Recordábamos a un Matt Ward
distinto. Lo recordábamos abrigado, fastuoso, grandilocuente. Pero a veces es
necesario conocer la parte desnuda del producto. La parte más íntima y
accesible, aquella que se enfrenta cara a cara con la audiencia, de tú a tú. En
ese contexto el cantautor californiano es naturalidad e improvisación, cercanía
y complicidad. Es la estrella por un día en una sesión de bar a micro abierto.
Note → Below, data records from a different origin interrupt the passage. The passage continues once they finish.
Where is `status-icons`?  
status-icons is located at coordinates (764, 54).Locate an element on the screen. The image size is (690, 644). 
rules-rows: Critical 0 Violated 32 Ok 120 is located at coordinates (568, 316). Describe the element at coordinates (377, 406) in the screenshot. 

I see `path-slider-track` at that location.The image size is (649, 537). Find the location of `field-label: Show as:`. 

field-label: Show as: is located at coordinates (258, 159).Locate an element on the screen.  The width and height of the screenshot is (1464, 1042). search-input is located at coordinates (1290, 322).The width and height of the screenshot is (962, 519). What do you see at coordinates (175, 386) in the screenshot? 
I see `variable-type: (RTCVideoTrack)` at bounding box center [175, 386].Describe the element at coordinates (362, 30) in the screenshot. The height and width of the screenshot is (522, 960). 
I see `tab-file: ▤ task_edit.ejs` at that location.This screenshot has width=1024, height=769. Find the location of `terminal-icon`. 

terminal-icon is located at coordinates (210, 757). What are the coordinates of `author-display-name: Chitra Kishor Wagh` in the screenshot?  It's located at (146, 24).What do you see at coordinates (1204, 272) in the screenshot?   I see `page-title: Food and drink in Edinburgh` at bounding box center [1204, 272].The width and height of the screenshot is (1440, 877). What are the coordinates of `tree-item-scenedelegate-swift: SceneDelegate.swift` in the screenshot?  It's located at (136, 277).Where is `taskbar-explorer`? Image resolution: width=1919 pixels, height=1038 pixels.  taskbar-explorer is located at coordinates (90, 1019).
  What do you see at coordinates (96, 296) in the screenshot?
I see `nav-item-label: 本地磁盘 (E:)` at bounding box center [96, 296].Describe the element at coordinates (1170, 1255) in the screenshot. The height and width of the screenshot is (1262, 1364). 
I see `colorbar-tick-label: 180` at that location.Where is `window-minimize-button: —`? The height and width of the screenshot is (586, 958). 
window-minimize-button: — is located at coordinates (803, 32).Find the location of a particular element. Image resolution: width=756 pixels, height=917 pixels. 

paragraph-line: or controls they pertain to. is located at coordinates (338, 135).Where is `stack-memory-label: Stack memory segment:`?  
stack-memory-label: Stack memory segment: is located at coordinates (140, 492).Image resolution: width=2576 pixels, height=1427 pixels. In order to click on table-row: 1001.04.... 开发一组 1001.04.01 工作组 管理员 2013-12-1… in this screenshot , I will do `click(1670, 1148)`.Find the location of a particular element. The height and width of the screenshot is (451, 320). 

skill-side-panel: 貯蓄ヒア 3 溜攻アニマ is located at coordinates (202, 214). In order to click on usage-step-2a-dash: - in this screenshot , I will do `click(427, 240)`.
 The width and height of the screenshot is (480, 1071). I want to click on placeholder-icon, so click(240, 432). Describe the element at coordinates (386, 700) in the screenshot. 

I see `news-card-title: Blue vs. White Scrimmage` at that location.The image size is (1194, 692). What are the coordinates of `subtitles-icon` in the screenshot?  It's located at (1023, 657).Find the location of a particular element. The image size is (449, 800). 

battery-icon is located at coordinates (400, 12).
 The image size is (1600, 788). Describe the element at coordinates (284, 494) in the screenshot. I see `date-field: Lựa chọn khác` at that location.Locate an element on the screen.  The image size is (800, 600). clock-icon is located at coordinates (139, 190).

Aquel que desafía los estándares y se desenchufa, se aleja del micrófono
poniendo a prueba la acústica de un teatro que rebosa entusiasmo ante tan
magnético ataque de frugalidad. Es el caballero que desfila por el escenario
sometiendo su guitarra al arbitrio de su voluntad, sin importarle que tal o
cual nota suene raspada o arañada. Un psicoanalista que dibuja en los cerebros
a Bob Dylan, a Leadbelly, a Buddy Holly
o a Johnny Cash. El que se permite
chistes, chanzas y autocríticas, o se autoinmola traduciendo versos de “I Get Ideas” al castellano, el que pide
perdón, el que agradece, el que quita importancia a lo que da y magnifica lo
que recibe. Matt Ward en unplugged
es un bardo contemporáneo, un metapoeta de lo mundano. Es el benefactor y el
prócer en las exhibiciones vocales de Courtney
Jaye, su compañera puntual en escena. Es el hombre que escribe magníficas
canciones (“Chinese Translation”, “Hold Time”, “Sad, Sad Song”, “Poison Cup”
o “For Begginers”) y el que se adjudica
en justa subasta las escritas por otros (“Rave
On”). El que pone su inefable y particular grano de arena en esa inmensa
playa que es la música popular. Un grande entre los grandes.